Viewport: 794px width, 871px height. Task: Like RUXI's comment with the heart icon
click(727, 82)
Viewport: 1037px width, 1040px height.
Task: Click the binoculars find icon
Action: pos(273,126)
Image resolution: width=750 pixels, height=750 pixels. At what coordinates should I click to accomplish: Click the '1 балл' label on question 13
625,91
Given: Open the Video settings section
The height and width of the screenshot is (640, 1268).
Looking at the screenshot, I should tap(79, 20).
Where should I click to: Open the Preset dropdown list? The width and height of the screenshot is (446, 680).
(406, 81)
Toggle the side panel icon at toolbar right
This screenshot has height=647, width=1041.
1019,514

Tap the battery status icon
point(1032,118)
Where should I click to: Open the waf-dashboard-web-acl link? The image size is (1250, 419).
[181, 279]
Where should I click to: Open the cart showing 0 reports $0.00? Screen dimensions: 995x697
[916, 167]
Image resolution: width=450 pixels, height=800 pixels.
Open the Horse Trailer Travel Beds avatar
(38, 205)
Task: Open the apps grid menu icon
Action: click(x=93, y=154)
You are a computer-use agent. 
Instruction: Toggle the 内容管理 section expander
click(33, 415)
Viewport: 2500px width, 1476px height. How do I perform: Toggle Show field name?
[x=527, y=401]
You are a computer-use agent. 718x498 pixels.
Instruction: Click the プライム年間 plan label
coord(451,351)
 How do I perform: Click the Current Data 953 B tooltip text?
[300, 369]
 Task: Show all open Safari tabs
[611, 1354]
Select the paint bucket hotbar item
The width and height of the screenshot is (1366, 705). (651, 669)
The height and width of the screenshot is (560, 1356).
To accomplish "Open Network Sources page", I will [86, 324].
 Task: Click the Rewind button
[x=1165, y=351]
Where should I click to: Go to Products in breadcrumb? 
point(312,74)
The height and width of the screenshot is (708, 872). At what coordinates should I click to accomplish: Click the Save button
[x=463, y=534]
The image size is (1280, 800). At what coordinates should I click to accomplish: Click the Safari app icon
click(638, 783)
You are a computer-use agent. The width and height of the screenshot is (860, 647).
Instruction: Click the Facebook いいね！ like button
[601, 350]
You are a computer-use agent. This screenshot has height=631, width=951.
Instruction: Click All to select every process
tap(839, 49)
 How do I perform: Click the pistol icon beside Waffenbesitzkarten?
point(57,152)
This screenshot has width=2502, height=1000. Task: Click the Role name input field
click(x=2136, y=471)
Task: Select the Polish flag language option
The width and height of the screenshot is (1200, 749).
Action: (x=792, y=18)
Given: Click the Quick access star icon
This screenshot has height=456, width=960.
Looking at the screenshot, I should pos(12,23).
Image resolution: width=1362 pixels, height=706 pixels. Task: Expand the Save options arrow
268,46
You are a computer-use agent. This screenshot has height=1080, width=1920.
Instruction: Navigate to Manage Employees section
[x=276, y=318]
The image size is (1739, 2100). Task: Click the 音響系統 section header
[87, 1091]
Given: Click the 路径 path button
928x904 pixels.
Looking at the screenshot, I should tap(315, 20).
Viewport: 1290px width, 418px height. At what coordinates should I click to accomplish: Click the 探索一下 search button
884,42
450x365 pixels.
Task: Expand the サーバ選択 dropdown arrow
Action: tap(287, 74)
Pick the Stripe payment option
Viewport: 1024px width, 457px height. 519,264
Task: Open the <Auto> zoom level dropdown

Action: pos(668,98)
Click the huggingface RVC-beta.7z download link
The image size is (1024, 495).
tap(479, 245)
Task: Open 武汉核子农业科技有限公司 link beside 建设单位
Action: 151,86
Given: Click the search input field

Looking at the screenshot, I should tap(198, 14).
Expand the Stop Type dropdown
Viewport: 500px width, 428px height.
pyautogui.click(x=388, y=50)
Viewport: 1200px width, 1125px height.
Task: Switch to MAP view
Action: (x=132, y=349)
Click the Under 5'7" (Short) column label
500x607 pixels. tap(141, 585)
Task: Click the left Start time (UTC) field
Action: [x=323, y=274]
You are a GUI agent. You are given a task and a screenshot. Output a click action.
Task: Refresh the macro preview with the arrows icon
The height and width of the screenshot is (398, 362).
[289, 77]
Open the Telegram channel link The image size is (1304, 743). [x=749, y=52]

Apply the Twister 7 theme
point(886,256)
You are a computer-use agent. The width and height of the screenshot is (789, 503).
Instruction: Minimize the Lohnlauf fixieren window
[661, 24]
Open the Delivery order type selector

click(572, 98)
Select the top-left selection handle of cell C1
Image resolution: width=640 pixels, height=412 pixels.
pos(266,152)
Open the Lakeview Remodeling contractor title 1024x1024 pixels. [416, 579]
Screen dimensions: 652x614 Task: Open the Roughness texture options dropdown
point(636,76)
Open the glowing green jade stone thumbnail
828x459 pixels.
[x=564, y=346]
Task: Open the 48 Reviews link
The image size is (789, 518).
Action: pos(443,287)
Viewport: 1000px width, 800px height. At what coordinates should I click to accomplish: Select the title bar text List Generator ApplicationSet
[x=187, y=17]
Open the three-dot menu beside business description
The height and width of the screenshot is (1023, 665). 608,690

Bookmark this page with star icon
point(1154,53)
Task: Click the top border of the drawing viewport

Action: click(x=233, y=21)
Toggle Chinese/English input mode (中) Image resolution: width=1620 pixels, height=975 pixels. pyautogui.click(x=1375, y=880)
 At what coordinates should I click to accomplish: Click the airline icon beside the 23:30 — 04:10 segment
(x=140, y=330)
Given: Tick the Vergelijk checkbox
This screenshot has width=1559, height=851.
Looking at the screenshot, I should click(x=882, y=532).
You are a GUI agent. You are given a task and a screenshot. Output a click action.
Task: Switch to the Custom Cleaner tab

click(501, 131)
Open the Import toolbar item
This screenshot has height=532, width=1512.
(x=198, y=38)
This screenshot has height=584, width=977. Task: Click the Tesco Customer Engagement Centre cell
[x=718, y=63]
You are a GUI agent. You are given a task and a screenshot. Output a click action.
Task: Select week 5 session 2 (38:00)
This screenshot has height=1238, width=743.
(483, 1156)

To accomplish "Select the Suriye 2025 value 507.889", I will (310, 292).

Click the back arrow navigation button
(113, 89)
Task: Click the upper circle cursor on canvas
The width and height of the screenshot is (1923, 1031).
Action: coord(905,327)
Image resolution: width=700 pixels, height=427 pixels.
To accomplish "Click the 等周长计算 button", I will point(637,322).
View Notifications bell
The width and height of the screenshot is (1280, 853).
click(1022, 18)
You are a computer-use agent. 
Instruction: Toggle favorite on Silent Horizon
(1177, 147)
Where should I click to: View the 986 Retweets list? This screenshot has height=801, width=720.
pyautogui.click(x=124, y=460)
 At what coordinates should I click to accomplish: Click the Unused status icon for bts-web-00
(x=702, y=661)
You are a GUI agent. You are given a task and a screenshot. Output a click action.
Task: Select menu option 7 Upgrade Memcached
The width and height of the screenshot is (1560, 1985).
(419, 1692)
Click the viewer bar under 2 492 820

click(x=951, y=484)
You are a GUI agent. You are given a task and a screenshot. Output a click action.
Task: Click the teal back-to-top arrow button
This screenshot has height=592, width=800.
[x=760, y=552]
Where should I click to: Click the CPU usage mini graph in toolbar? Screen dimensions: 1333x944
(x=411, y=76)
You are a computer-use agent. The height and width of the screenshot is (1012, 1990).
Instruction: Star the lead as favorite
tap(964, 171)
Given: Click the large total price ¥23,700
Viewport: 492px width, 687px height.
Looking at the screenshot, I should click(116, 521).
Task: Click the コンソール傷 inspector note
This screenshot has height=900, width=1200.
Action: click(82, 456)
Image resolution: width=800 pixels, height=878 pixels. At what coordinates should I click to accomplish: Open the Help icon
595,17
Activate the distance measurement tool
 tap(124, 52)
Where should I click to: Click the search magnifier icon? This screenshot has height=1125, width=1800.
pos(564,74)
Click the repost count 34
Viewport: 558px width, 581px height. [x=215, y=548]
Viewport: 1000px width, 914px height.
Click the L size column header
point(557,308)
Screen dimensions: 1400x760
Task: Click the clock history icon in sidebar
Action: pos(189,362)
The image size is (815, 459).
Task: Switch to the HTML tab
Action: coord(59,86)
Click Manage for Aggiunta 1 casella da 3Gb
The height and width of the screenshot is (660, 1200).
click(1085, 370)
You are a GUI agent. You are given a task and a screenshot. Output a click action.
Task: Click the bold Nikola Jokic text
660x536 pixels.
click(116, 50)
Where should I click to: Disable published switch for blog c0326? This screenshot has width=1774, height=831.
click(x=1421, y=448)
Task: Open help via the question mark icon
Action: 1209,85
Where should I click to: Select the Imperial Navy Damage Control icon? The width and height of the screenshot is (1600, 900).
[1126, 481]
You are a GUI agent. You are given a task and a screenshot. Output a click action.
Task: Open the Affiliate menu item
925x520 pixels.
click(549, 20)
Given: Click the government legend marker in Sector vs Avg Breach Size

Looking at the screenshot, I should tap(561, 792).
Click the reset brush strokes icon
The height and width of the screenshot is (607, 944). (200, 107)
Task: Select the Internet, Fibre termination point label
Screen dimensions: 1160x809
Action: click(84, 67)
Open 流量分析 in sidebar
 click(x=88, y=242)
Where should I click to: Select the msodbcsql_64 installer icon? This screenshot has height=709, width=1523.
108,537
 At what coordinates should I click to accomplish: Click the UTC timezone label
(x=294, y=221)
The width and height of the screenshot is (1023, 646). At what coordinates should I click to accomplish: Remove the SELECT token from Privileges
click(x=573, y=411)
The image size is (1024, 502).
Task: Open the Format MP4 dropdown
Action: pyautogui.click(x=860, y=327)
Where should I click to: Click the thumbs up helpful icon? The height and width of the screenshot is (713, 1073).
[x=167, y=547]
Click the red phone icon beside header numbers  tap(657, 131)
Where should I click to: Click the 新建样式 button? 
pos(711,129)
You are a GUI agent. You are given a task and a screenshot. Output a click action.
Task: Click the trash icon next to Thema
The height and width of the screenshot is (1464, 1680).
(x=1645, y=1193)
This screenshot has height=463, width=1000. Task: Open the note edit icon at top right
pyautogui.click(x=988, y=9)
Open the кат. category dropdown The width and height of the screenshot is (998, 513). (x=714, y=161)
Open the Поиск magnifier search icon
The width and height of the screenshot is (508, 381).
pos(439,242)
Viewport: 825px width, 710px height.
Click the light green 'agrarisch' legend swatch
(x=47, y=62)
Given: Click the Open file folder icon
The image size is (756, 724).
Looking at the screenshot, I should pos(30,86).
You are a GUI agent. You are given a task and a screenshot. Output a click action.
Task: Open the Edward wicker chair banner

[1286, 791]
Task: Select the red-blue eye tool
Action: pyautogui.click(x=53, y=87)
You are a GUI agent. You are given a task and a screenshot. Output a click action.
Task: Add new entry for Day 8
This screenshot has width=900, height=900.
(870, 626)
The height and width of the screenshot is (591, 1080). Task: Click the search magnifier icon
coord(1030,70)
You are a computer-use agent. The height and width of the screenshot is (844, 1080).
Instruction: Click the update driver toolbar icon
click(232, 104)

What you should do: The lines above starting at the one that contains "Given: Click the search input field" and ending at the one that contains "Task: Open the 48 Reviews link" must be transcribed exactly, and no other lines may appear.

Task result:
Given: Click the search input field

Looking at the screenshot, I should tap(198, 14).
Expand the Stop Type dropdown
Viewport: 500px width, 428px height.
pyautogui.click(x=388, y=50)
Viewport: 1200px width, 1125px height.
Task: Switch to MAP view
Action: (x=132, y=349)
Click the Under 5'7" (Short) column label
500x607 pixels. tap(141, 585)
Task: Click the left Start time (UTC) field
Action: [x=323, y=274]
You are a GUI agent. You are given a task and a screenshot. Output a click action.
Task: Refresh the macro preview with the arrows icon
The height and width of the screenshot is (398, 362).
[289, 77]
Open the Telegram channel link The image size is (1304, 743). [x=749, y=52]

Apply the Twister 7 theme
point(886,256)
You are a computer-use agent. The width and height of the screenshot is (789, 503).
Instruction: Minimize the Lohnlauf fixieren window
[661, 24]
Open the Delivery order type selector

click(572, 98)
Select the top-left selection handle of cell C1
Image resolution: width=640 pixels, height=412 pixels.
pos(266,152)
Open the Lakeview Remodeling contractor title 1024x1024 pixels. [416, 579]
Screen dimensions: 652x614 Task: Open the Roughness texture options dropdown
point(636,76)
Open the glowing green jade stone thumbnail
828x459 pixels.
[x=564, y=346]
Task: Open the 48 Reviews link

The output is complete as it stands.